Calling `next()` will return the next smallest number in the BST.

Example:

```BSTIterator iterator = new BSTIterator(root);
iterator.next();    // return 3
iterator.next();    // return 7
iterator.hasNext(); // return true
iterator.next();    // return 9
iterator.hasNext(); // return true
iterator.next();    // return 15
iterator.hasNext(); // return true
iterator.next();    // return 20
iterator.hasNext(); // return false
```

Note:

1. `next()` and `hasNext()` should run in average O(1) time and uses O(h) memory, where h is the height of the tree.
2. You may assume that `next()` call will always be valid, that is, there will be at least a next smallest number in the BST when `next()` is called.

## Solution

1. Use Stack data structure to solve this problem.

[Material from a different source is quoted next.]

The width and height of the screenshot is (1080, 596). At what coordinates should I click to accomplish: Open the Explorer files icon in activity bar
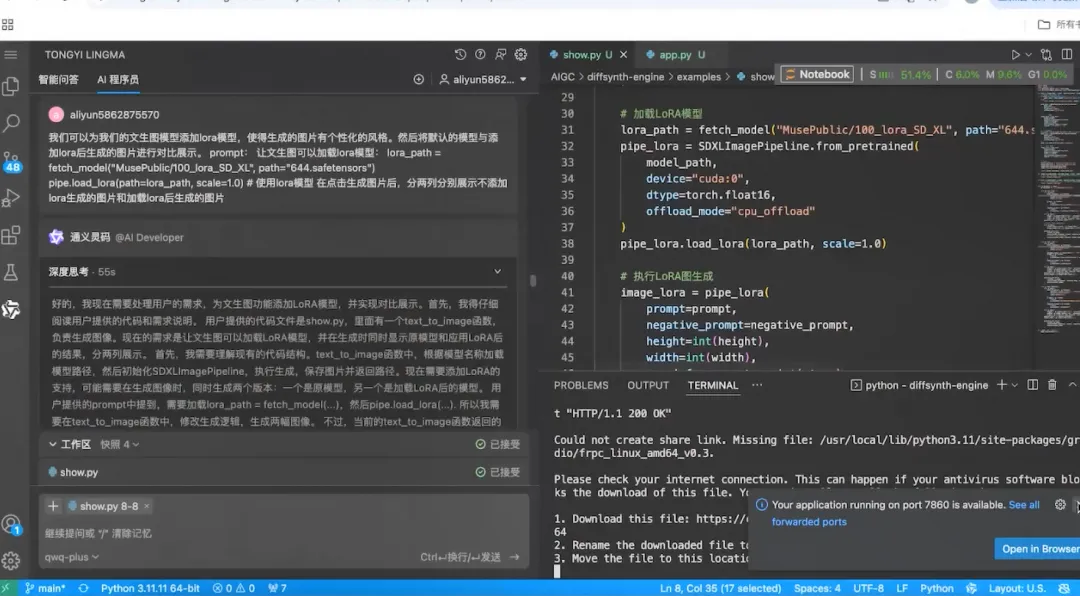11,86
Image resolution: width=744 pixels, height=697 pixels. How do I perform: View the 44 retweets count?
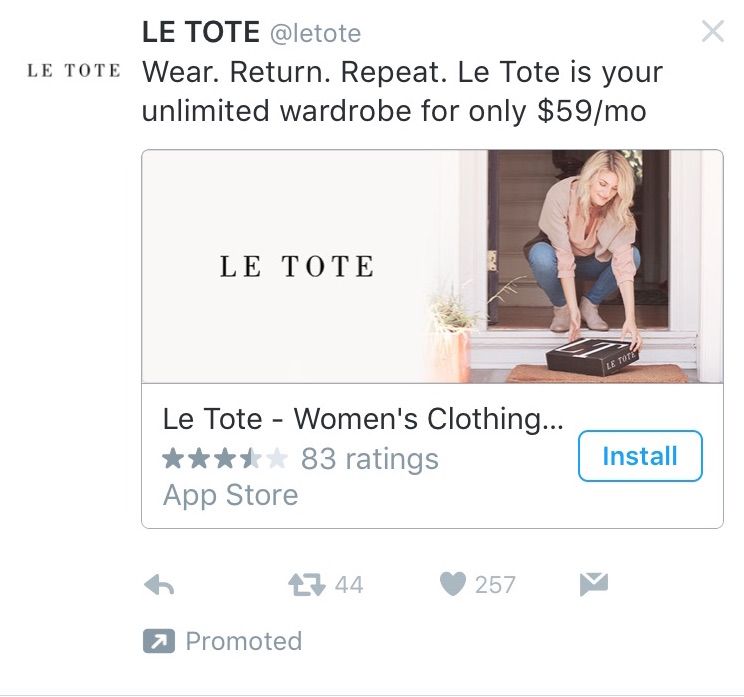349,585
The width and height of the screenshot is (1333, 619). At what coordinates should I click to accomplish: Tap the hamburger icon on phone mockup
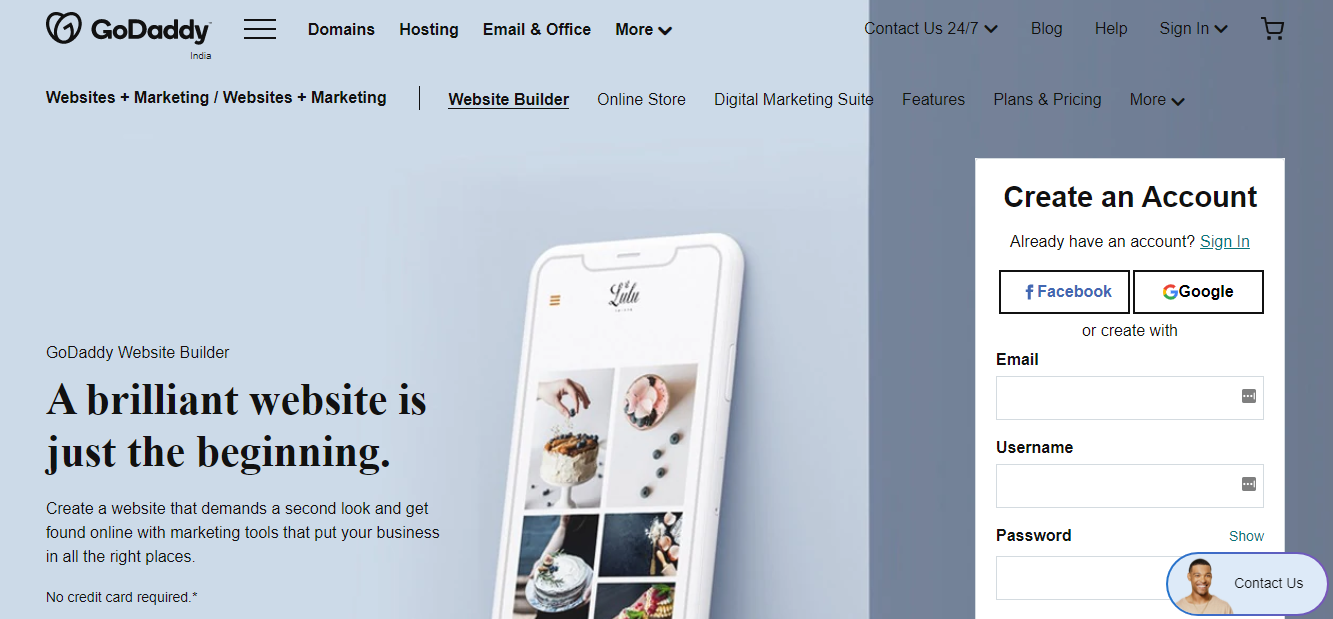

Program to understand better

```/**
* Definition for a binary tree node.
* public class TreeNode {
*     public int val;
*     public TreeNode left;
*     public TreeNode right;
*     public TreeNode(int x) { val = x; }
* }
*/
public class BSTIterator {

private Stack<TreeNode> stack;

public BSTIterator(TreeNode root)
{
stack = new Stack<TreeNode>();
PushAll(root);
}

private void PushAll(TreeNode root) {
while(root != null){
stack.Push(root);
root = root.left;
}
}

/** @return the next smallest number */
public int Next() {
TreeNode tempNode = stack.Pop();
PushAll(tempNode.right);
return tempNode.val;
}

/** @return whether we have a next smallest number */
public bool HasNext() {
return stack.Count != 0;
}
}

/**
* Your BSTIterator object will be instantiated and called as such:
* BSTIterator obj = new BSTIterator(root);
* int param_1 = obj.Next();
* bool param_2 = obj.HasNext();
*/
```

### Time Complexity:

`next()` and `hasNext()` have average O(1) time.

### Space Complexity:

Since we used stack, it takes O(h) memory.